GIVEN DATA section start

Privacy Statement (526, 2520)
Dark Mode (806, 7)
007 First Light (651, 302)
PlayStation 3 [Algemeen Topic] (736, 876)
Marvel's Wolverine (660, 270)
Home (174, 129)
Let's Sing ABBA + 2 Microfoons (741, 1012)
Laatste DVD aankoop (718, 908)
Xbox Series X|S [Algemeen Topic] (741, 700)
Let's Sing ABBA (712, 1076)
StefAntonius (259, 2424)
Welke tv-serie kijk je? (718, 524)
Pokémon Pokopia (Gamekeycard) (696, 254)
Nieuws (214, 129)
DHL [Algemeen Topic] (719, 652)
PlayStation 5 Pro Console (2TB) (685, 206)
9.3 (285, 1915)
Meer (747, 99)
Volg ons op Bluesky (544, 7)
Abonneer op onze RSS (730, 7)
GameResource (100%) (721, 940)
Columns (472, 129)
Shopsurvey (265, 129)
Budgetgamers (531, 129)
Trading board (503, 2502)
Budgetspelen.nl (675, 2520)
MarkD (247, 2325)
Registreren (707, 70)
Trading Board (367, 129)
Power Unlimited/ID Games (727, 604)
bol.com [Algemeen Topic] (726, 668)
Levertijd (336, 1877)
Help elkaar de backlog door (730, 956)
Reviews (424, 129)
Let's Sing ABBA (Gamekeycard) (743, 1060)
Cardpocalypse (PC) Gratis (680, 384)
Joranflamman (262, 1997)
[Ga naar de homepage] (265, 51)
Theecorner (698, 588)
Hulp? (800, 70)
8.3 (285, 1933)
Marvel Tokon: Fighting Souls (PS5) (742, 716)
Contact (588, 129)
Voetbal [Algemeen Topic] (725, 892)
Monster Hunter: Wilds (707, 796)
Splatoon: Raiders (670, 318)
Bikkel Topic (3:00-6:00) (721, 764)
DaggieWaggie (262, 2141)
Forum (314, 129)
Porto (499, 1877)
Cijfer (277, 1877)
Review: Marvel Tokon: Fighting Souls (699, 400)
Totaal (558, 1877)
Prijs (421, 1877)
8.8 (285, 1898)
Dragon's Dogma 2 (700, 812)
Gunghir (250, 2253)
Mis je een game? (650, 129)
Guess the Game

GIVEN DATA section end

> EXERCISE BRIEF:
Exactly as they appear, please write out the lines from the opening of the listing above down to the line containing "Splatoon: Raiders (670, 318)", with both end lines included.

> SOLVED PROBLEM:
Privacy Statement (526, 2520)
Dark Mode (806, 7)
007 First Light (651, 302)
PlayStation 3 [Algemeen Topic] (736, 876)
Marvel's Wolverine (660, 270)
Home (174, 129)
Let's Sing ABBA + 2 Microfoons (741, 1012)
Laatste DVD aankoop (718, 908)
Xbox Series X|S [Algemeen Topic] (741, 700)
Let's Sing ABBA (712, 1076)
StefAntonius (259, 2424)
Welke tv-serie kijk je? (718, 524)
Pokémon Pokopia (Gamekeycard) (696, 254)
Nieuws (214, 129)
DHL [Algemeen Topic] (719, 652)
PlayStation 5 Pro Console (2TB) (685, 206)
9.3 (285, 1915)
Meer (747, 99)
Volg ons op Bluesky (544, 7)
Abonneer op onze RSS (730, 7)
GameResource (100%) (721, 940)
Columns (472, 129)
Shopsurvey (265, 129)
Budgetgamers (531, 129)
Trading board (503, 2502)
Budgetspelen.nl (675, 2520)
MarkD (247, 2325)
Registreren (707, 70)
Trading Board (367, 129)
Power Unlimited/ID Games (727, 604)
bol.com [Algemeen Topic] (726, 668)
Levertijd (336, 1877)
Help elkaar de backlog door (730, 956)
Reviews (424, 129)
Let's Sing ABBA (Gamekeycard) (743, 1060)
Cardpocalypse (PC) Gratis (680, 384)
Joranflamman (262, 1997)
[Ga naar de homepage] (265, 51)
Theecorner (698, 588)
Hulp? (800, 70)
8.3 (285, 1933)
Marvel Tokon: Fighting Souls (PS5) (742, 716)
Contact (588, 129)
Voetbal [Algemeen Topic] (725, 892)
Monster Hunter: Wilds (707, 796)
Splatoon: Raiders (670, 318)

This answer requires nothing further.